Эта передача в эфире 37 лет – абсолютный рекорд на радио! Уже третье поколение слушателей приникает к радиоприемникам, когда звучат мелодия "Одинокой гармони" и голос автора "Встречи с песней" Виктора Татарского. Основные идеи передачи были сформулированы самим автором. Татарскому хотелось вызвать людей на нормальный человеческий разговор. "Встреча" – не концерт по заявкам, как часто подчеркивает он. Это – страна воспоминаний, поскольку слушатели буквально делятся в передаче своим прошлым. В каждом письме – открытая душа. И Татарский становится для их авторов своего рода психотерапевтом. Сколько писем прошло через руки Татарского?! И сколько судеб, оживших в давно не звучащих, зачастую и забытых песнях?! "Встреча" придает ценность и достоинство мелочам – каким-то давним запискам, случайным встречам на вокзалах, на танцах, в кино… Через годы какая-то песня или мелодия "воскресли" в человеке (а может, звучали в его душе и всю жизнь!) – напомнили то ли о давних друзьях, то ли о неудавшейся школьной любви, то ли о ратных делах … А может, вернули в детство, к полузабытой колыбельной, которую пела мать?! Татарский ищет, и... в эфир летят эти давно погасшие звуки, понятные двоим, а может, и только кому-то одному. Мы же, слушая их, вдруг угадываем за "чужой" историей таинственность и своего бытия… "Встреча" в эфире все эти 36 лет без перерыва. В комедии "На всякого мудреца довольно простоты" Александра Островского старик Мамаев замечает: "…Мы куда-то идем, куда-то ведут нас, но ни мы не знаем – куда, ни те, которые ведут нас…" Так пусть хоть эта передача будет стабильной – и по своей форме, и по своей сути.

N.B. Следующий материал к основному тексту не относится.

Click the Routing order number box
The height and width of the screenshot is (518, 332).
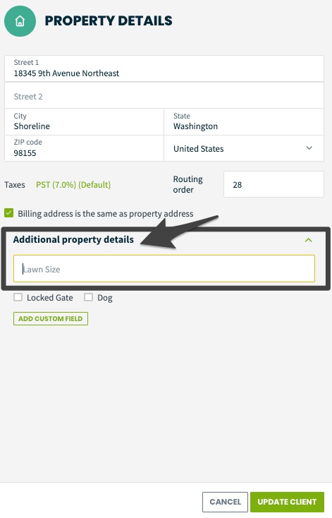tap(273, 184)
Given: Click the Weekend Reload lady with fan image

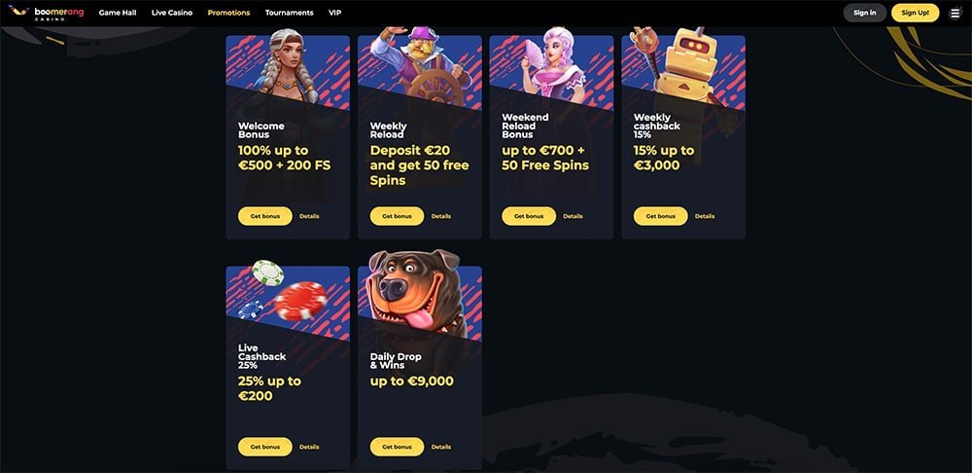Looking at the screenshot, I should 554,64.
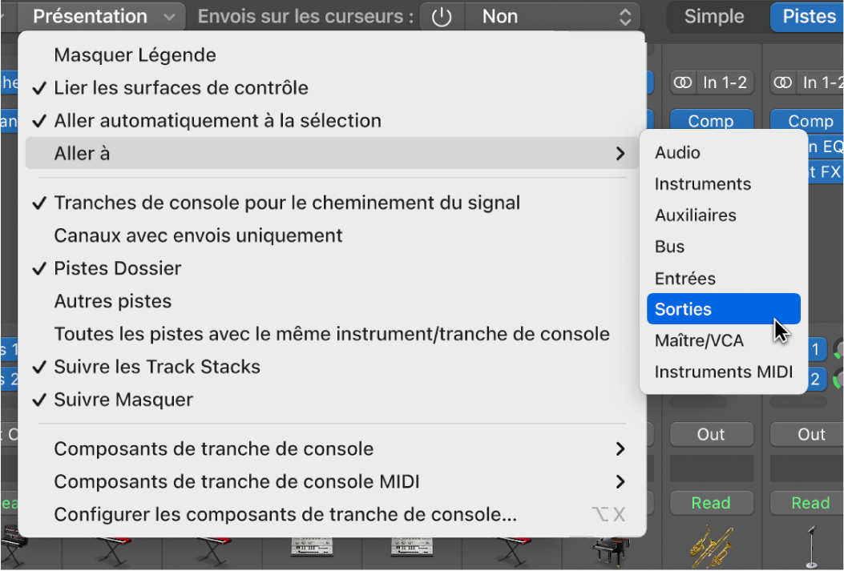Click the vintage synth module channel icon
The image size is (844, 571).
click(313, 550)
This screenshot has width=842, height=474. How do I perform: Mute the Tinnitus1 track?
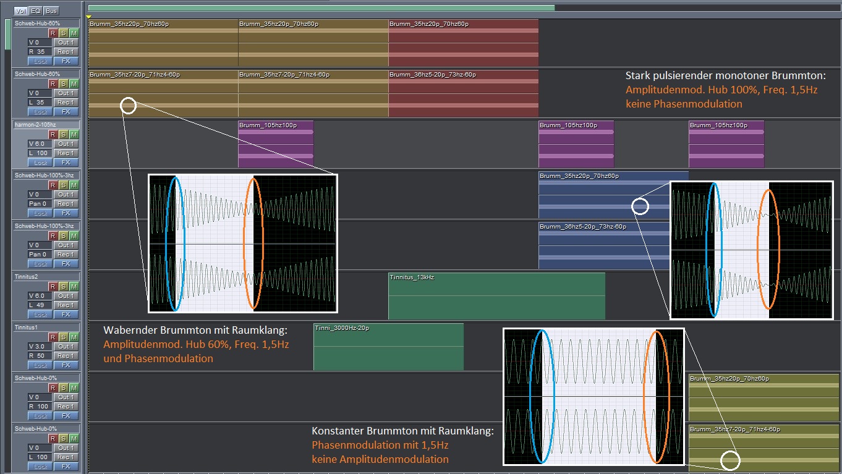tap(74, 337)
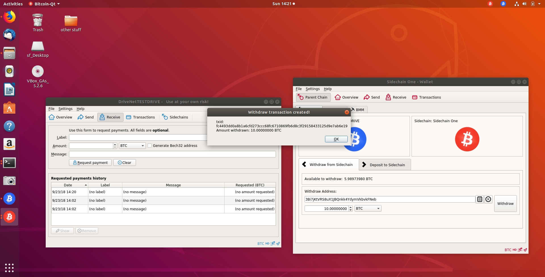
Task: Click into the Label input field
Action: pos(138,138)
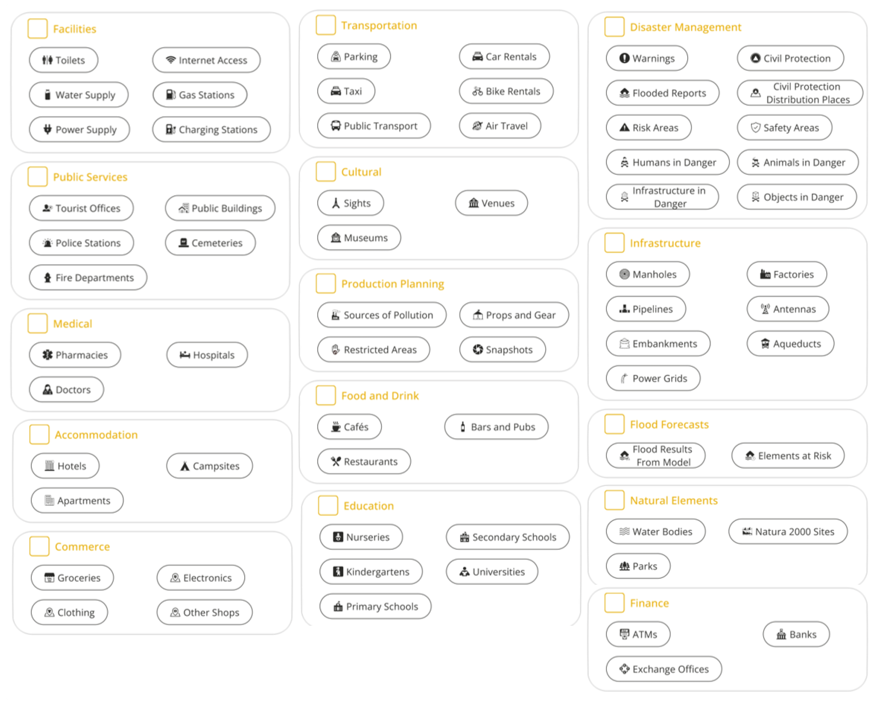The width and height of the screenshot is (878, 702).
Task: Click the shield icon on Safety Areas
Action: click(x=755, y=128)
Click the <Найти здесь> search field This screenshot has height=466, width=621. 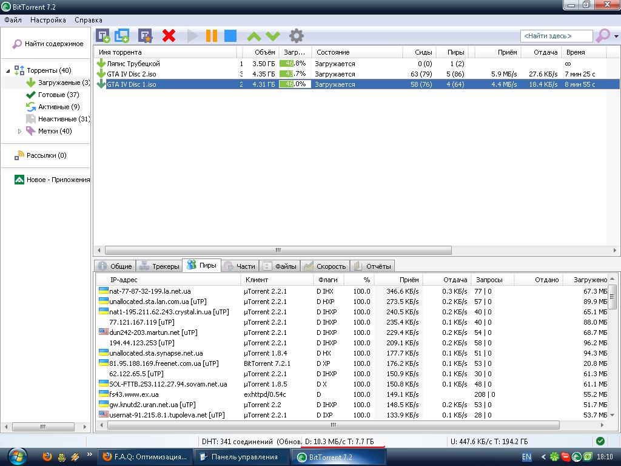coord(555,36)
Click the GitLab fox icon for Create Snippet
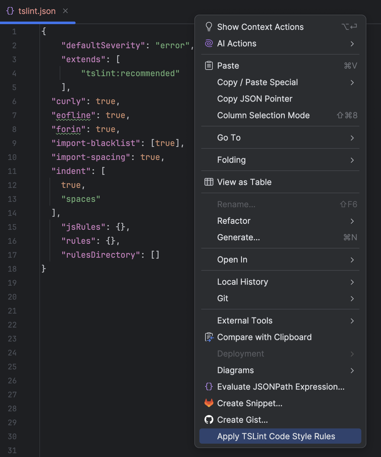381x457 pixels. coord(209,403)
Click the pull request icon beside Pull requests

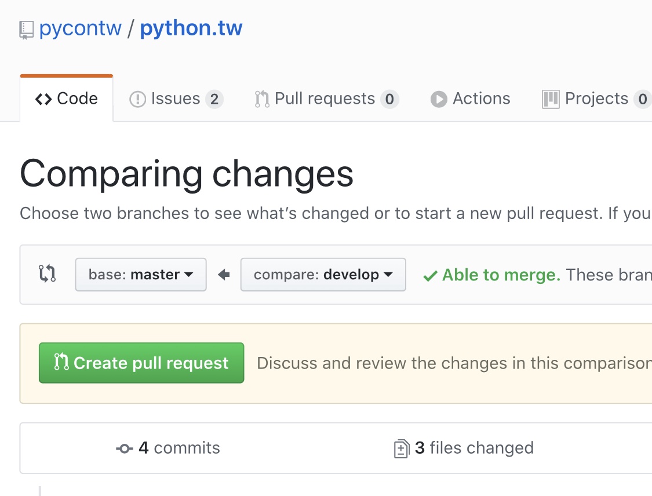coord(261,99)
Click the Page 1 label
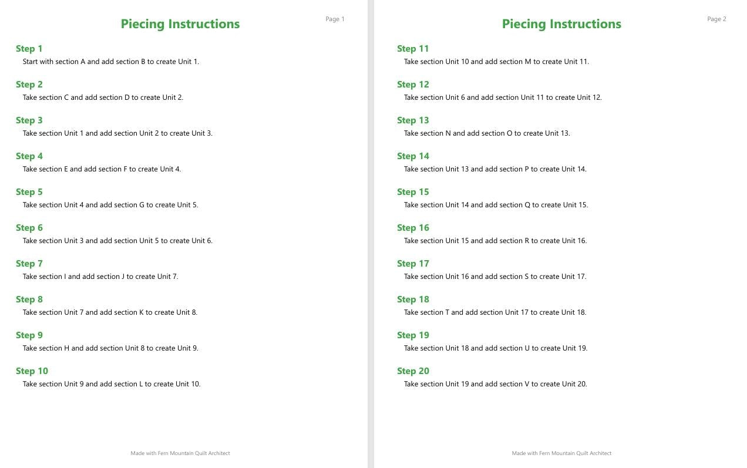The width and height of the screenshot is (747, 468). click(335, 19)
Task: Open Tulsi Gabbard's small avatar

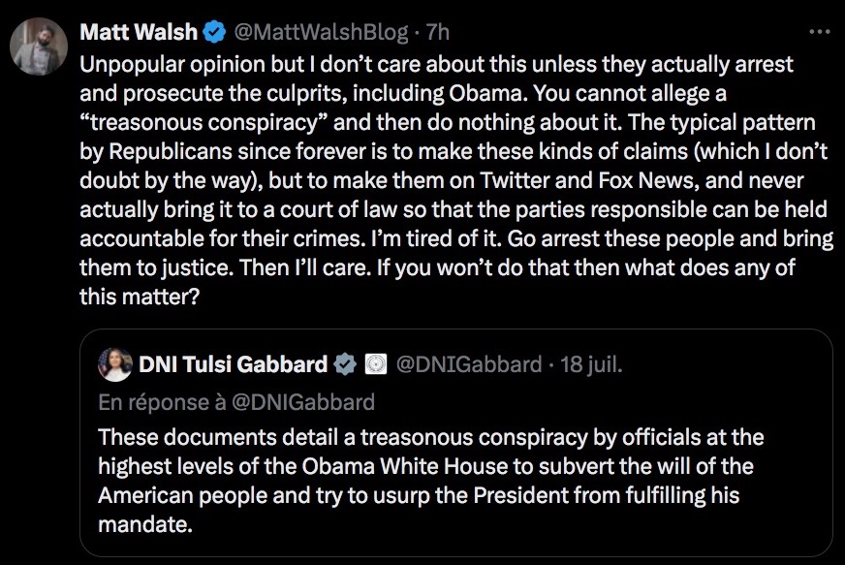Action: point(114,364)
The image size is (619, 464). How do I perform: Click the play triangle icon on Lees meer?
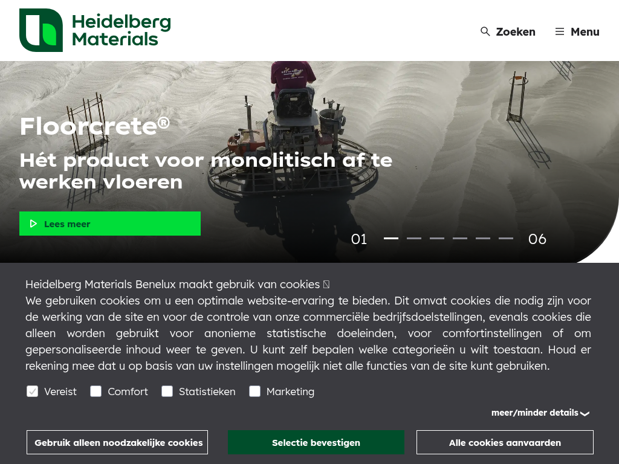tap(34, 224)
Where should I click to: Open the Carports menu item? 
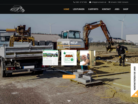[x=93, y=9]
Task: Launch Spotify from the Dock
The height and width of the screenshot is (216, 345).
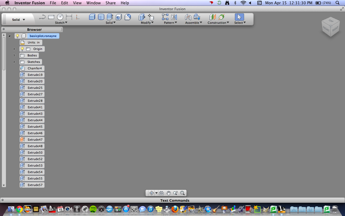Action: click(93, 209)
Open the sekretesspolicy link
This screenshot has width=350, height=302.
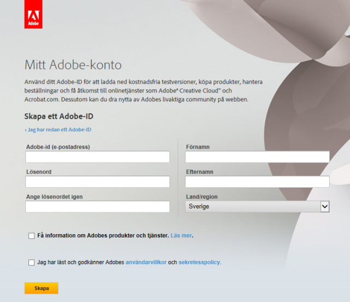199,263
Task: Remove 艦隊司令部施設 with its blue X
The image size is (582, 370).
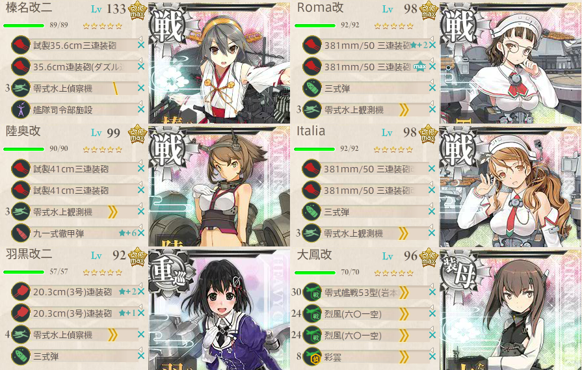Action: click(x=141, y=109)
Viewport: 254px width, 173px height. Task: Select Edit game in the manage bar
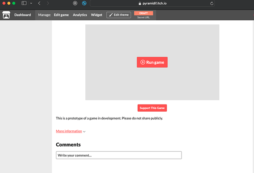[61, 15]
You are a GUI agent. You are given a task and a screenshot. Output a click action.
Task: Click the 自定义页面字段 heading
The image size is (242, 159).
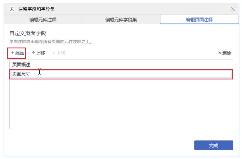pyautogui.click(x=28, y=33)
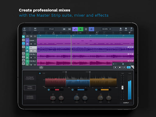Open the Shop icon
Viewport: 156px width, 117px height.
[x=121, y=29]
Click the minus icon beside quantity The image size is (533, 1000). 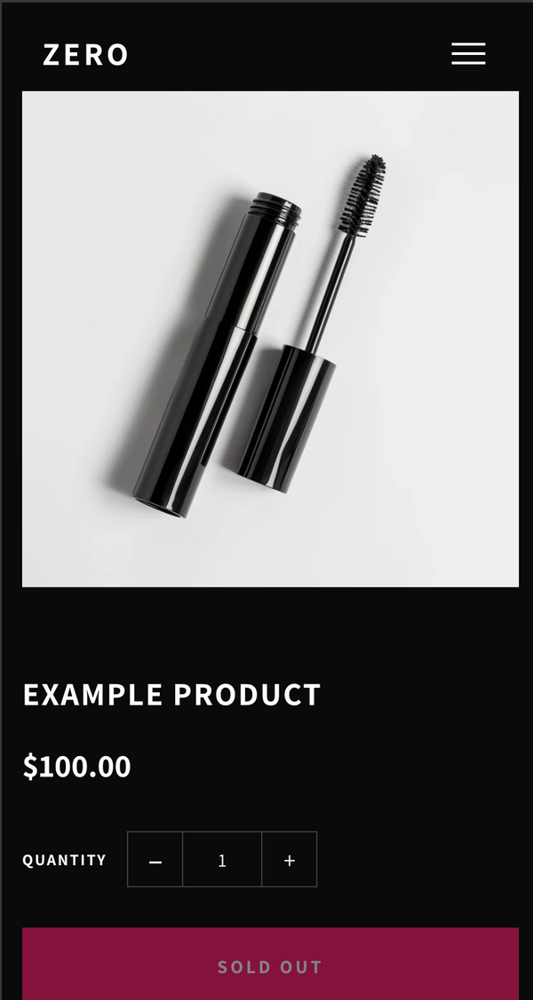[x=155, y=862]
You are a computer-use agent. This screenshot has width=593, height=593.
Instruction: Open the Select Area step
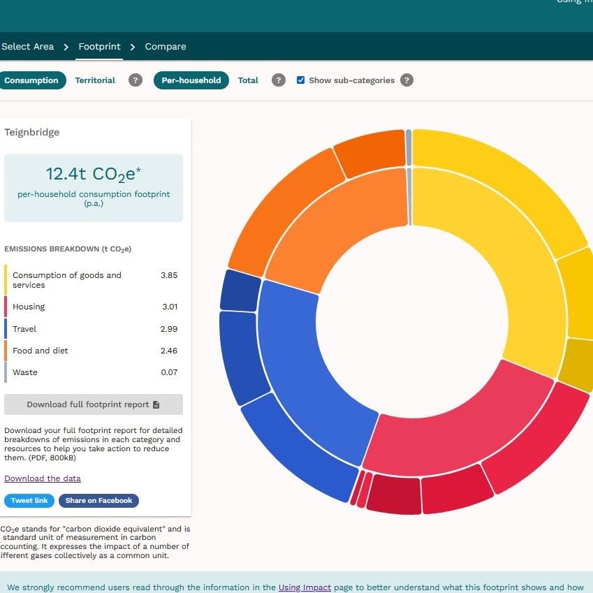pos(27,46)
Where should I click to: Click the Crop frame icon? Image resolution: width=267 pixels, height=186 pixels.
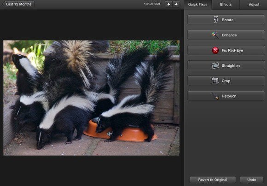click(x=215, y=81)
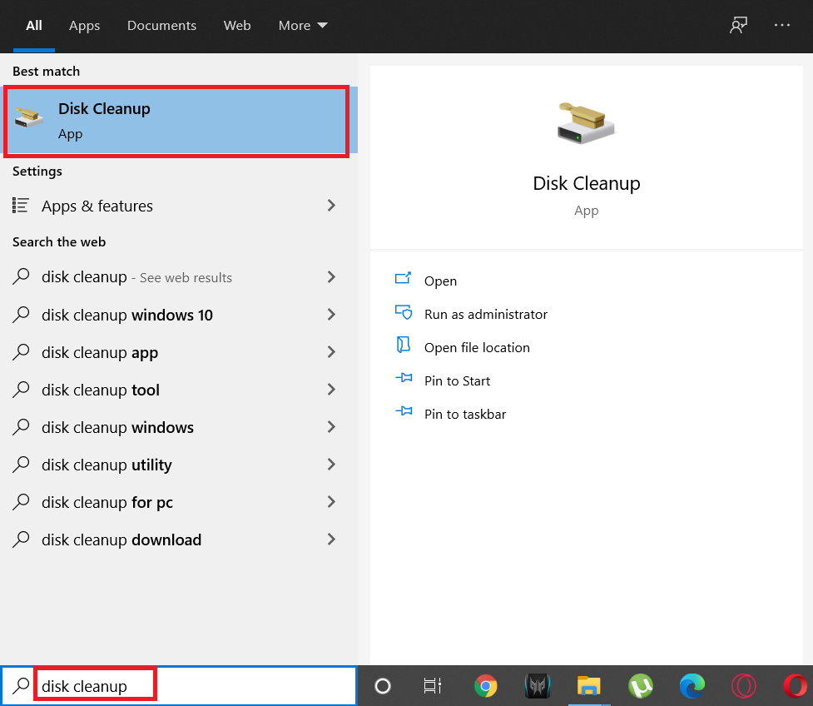
Task: Click the magnifier icon beside 'disk cleanup utility'
Action: (x=21, y=465)
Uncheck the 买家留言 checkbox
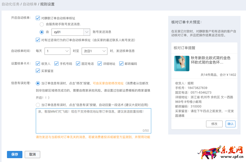Viewport: 246px width, 162px height. (38, 71)
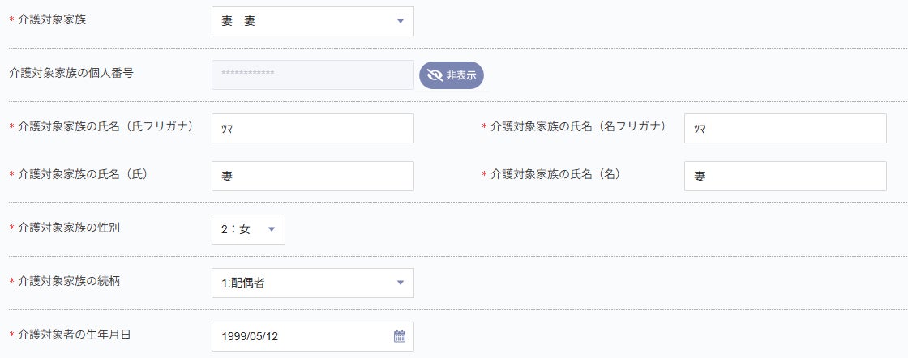Click the 介護対象家族の個人番号 label
The height and width of the screenshot is (358, 908).
pyautogui.click(x=71, y=73)
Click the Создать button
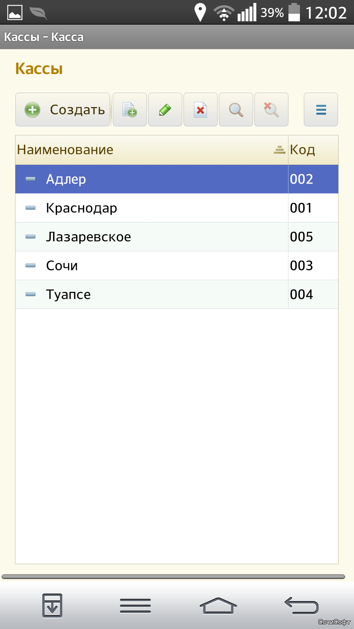 click(x=63, y=109)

– Когда я работаю над каким-то письмом, – рассказывает Виктор Витальевич, – мне нередко попадается не название, а строчка из песни. Эту песню нахожу иногда несколько месяцев спустя, а то и через годы и даю ее в эфир. Среди находок – и старинные романсы, и советские лирические песни 1920-х – 1930-х, и песни эмигрантские, и арии из опер – пожалуй, все музыкальные направления, вплоть до песенок для детей. Немало произведений еще я продолжаю искать. Эта работа ведется помимо общения со слушателями в эфире 2-3 раза в месяц. В этом смысле передача и держится долго, потому что у нее всегда есть материал на будущее. Есть несколько линий: не только поиски песен, но и поиски людей. В Гостелерадиофонде хранятся все выпуски передачи. Пока со знаком "Хранить 100 лет". Но если последующие поколения будут прагматичны, то сохранят и дальше, потому что там есть музыкальные записи, которых больше они нигде и никогда не найдут.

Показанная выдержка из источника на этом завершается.